Thursday, July 31, 2014

Stump the Priest: Bishop Vestments with Bells

The Vestments of the Israelite High Priest

Question: Why does the bishop wear bells on his vestments?

As with much of our worship, this has its origins in the worship of the Old Testament. In the Law of Moses, God directed Moses to make the liturgical garments of Aaron, the first High Priest (ἀρχιερεύς, archiereus), as follows:

"“You shall make the robe of the ephod all of blue. There shall be an opening for his head in the middle of it; it shall have a woven binding all around its opening, like the opening in a coat of mail, so that it does not tear. And upon its hem you shall make pomegranates of blue, purple, and scarlet, all around its hem, and bells of gold between them all around: a golden bell and a pomegranate, a golden bell and a pomegranate, upon the hem of the robe all around. And it shall be upon Aaron when he ministers, and its sound will be heard when he goes into the holy place before the Lord and when he comes out, that he may not die." (Exodus 28:31-35).

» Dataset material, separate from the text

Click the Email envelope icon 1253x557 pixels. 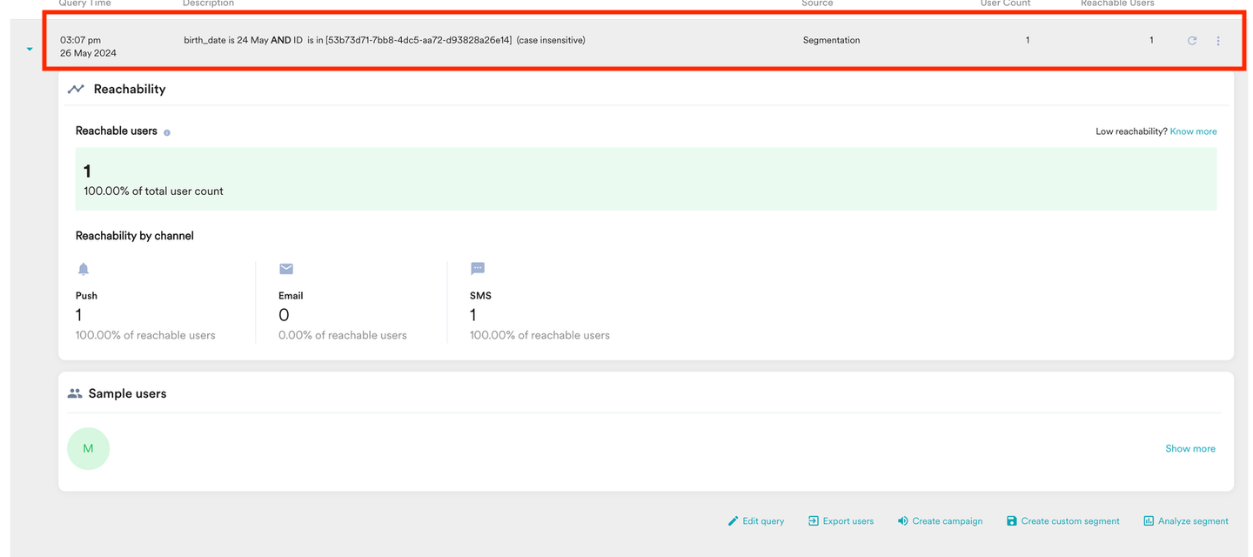pyautogui.click(x=286, y=269)
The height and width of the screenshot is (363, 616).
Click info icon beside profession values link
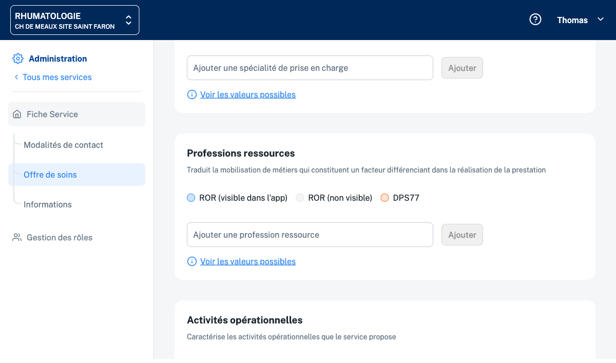(x=192, y=261)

Since the High Priest entered into the Holy of Holies alone, the bells allowed those on the outside to at least hear the sound of the sacred actions that they could not see. The statement "that he may not die" may suggest that the ceasing of the bells would alert those outside of the holy of holies that the high priest had died. However, the way this is worded, it would more likely suggest that in some way the bells would prevent the High Priest from dying.

In the book of Ecclesiasticus (also known as the Wisdom of Sirach), it speaks of Aaron's vestments, and gives us at least one reason for the bells:

"He clothed him in perfect splendor, and strengthened him with the symbols of authority, the linen undergarments, the long robe, and the ephod. And he encircled him with pomegranates, with many golden bells all around, to send forth a sound as he walked, to make their ringing heard in the temple as a reminder to his people" (Ecclesiasticus 45:8-9).

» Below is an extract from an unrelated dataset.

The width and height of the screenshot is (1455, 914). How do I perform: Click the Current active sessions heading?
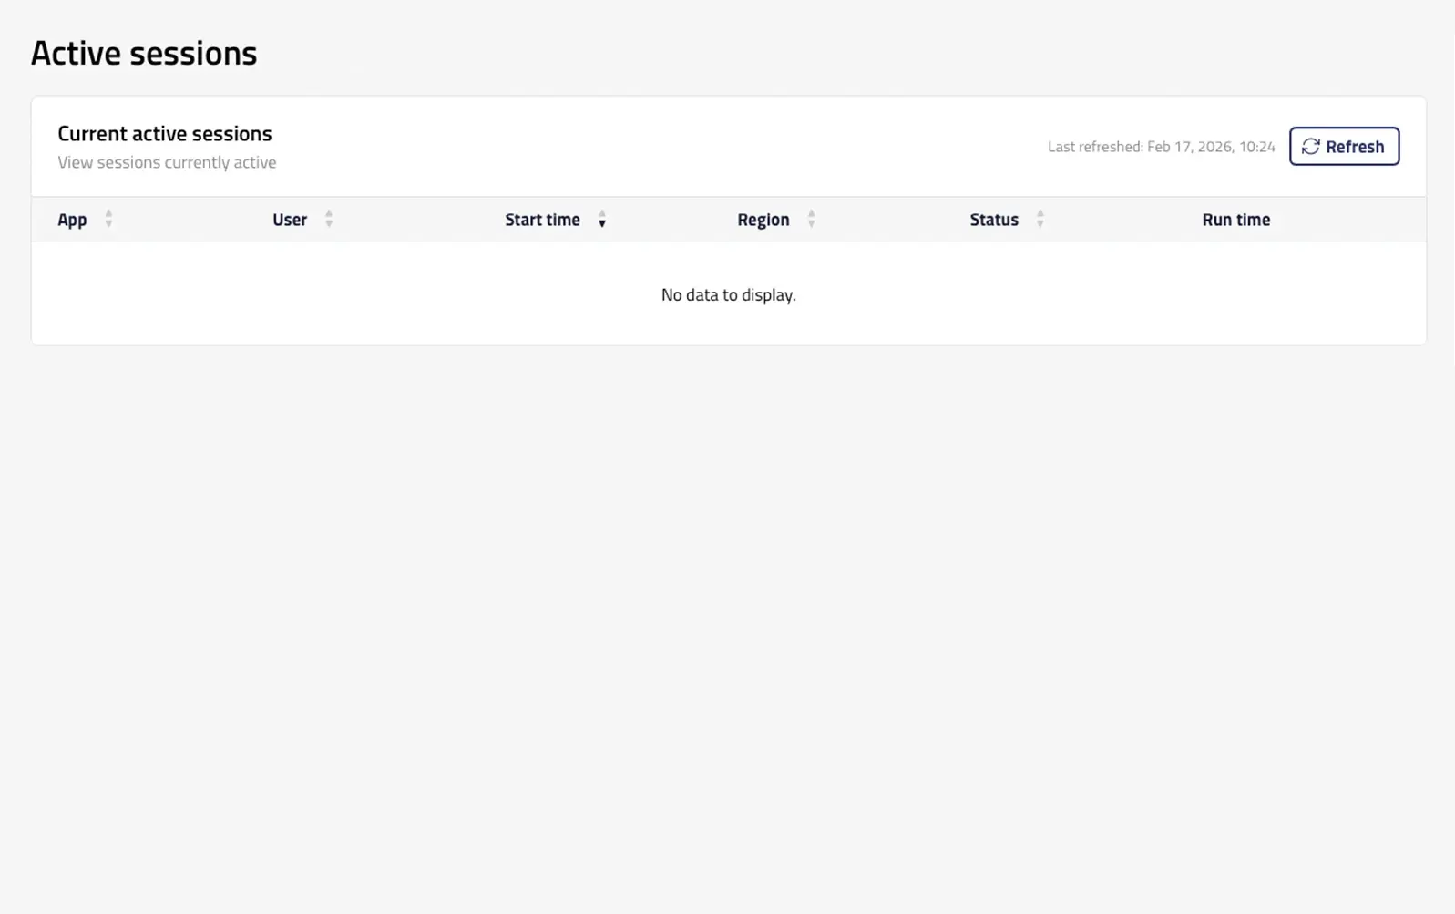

So in what way could the bells save the High Priest from death, and also serve as a reminder to the people?

Blessed Theodoret provides the answer:

"He also clad the priests in the most comely attire to impress the people with their extraordinary appearance and to teach the priests how to beautify the soul and bedeck it with the adornment of virtue. By "undergarment" he referred to the inner, and by "outer garment" to the outer tunic. He commanded the latter be blue in color and called it "full length," because it reached to the top of the feet. To this he attached golden bells and pomegranates so that, on entering the unapproachable precincts and hearing the sound issuing from these, Aaron might celebrate the rite with reverence and call to mind him who had commanded these things and who was to receive the worship being offered" (Theodoret of Cyrus,trans. Robert C. Hill, The Questions on the Octateuch, vol. 1, On Genesis and Exodus, (Washington, D.C.: Catholic University of America Press, 2007), p. 323).

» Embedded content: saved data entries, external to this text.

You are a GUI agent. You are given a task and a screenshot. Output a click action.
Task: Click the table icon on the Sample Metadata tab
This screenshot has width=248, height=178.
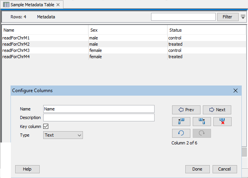6,5
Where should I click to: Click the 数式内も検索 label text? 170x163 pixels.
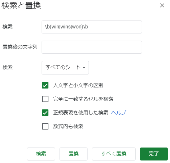(x=68, y=126)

The bells were a constant reminder to the High Priest of the sacredness of his ministry, and by keeping this in mind, he would not act in an impious manner, which might lead to his death, as happened in case of Nadab and Abihu, the sons of Aaron, who brought "strange fire" before the Lord, and were struck dead as a result (Leviticus 10:1-7). Likewise, the bells were a reminder to the people of the holiness of God's Temple, and the piety of the worship that God required of His ministers. And so the purpose of the bells on the vestments (specifically, his Mantia and Sakkos) of the bishop are likewise to be a constant reminder to both the bishop and the people that "Holiness becometh Thy house, O Lord, unto length of days" (Psalm 92[93]:5).